The Crimson Staff Editorial

NO WRITER ATTRIBUTED

In the last few weeks, the staff of Annenberg Hall has been cracking down on students taking food to go. First-years attempting to take a sandwich out of the hall are being reprimanded and even asked to abandon their lunch at the door.

What nonsense. Not all of us have time every day to enjoy a complete meal while seated. A bagged lunch only helps when we do not have time to get to the dining hall at all. And if we want to grab something for a between-class snack, we should not have to feel like criminals for doing so--especially not when we are paying for the food willy-nilly.

In justifying the crackdown to The Crimson, Annenberg Manager Kay D'Andria said she and her staff were only trying to keep everyone healthy. Students, she said, may take a sandwich and not eat it, put it in their pocket, and, if it has mayonnaise or something, it could get contaminated. Talk about far-fetched. We trust our peers to remember when they have stowed an entire sandwich in a pocket and to think twice before biting into food that's been sitting in their jacket for a week. If anything, the crack-down is only detrimental to first-years health, given that nutritionists have often argued that it is healthier to consume numerous small meals and snacks throughout the day than to eat three large meals.

According to the director of Dining Services Ted Mayer, the real issue at hand is not health but waste. Students feel they are entitled to take food in exchange for missed meals, Mayer said, and end up taking more than they need. But the vast majority of students who take food to go are not being vindictive or wasteful; they are just trying to get enough to eat.

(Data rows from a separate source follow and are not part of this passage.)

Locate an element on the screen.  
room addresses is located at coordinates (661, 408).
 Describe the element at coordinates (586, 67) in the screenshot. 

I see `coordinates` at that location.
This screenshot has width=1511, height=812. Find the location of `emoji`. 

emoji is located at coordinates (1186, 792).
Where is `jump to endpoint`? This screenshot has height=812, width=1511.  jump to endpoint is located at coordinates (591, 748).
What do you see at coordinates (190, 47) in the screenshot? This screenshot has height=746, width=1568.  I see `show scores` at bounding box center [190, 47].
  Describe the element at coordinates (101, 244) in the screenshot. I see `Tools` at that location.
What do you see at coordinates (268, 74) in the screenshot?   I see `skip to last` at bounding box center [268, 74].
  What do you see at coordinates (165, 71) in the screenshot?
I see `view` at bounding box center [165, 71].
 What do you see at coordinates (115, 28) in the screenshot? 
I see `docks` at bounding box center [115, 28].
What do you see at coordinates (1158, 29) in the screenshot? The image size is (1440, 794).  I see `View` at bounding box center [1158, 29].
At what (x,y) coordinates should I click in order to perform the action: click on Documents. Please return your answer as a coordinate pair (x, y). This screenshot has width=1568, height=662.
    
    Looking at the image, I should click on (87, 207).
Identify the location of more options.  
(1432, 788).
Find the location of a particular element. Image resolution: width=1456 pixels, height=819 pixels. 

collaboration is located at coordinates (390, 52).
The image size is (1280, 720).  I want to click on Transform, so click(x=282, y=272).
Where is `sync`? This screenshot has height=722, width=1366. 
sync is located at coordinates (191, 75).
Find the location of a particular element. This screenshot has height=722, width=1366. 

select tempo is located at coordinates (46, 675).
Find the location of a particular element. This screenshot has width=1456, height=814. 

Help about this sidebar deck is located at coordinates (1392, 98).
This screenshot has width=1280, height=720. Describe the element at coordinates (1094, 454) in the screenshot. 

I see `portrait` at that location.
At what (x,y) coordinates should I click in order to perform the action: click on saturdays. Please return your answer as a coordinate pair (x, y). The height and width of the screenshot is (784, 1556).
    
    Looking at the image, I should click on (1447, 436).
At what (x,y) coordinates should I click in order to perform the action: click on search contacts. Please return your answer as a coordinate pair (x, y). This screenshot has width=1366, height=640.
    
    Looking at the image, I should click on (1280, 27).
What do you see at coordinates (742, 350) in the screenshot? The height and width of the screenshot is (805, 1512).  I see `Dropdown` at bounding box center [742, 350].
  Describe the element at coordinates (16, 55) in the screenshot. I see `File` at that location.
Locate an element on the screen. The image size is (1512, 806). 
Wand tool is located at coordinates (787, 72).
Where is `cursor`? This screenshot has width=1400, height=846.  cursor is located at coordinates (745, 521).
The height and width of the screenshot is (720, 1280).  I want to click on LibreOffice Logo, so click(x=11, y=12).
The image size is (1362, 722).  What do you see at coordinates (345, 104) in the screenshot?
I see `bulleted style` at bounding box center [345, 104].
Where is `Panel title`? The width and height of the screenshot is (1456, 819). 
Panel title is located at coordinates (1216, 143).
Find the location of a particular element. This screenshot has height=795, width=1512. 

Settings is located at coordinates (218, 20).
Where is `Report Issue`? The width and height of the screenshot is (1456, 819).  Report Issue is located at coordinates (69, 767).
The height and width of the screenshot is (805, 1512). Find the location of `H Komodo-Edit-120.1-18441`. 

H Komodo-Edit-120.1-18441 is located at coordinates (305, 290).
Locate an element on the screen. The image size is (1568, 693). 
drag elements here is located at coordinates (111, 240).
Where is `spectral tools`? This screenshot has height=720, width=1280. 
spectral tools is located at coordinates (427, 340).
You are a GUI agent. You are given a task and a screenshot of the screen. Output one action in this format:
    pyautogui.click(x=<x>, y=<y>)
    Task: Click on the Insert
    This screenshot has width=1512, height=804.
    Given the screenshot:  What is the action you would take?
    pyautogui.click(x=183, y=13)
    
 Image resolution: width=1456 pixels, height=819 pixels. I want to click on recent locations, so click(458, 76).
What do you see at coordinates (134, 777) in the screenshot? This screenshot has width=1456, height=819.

Mayer also says students are only questioned when they take large amounts of food to go, not a bagel or a banana. But the evidence in Annenberg seems to suggest otherwise. We urge the Annenberg staff to abandon its heightened militancy and follow the lead of the houses, where, thankfully, the policy goes largely unenforced, and the dining atmosphere is not antagonistic but civil. We also urge Harvard Dining Services to provide paper bags and containers so that students will have the flexibility to eat on the run. Given the almost nonexistent flexibility of the current meal plan, it is heartless to attempt to close this small yet vital loophole in the system.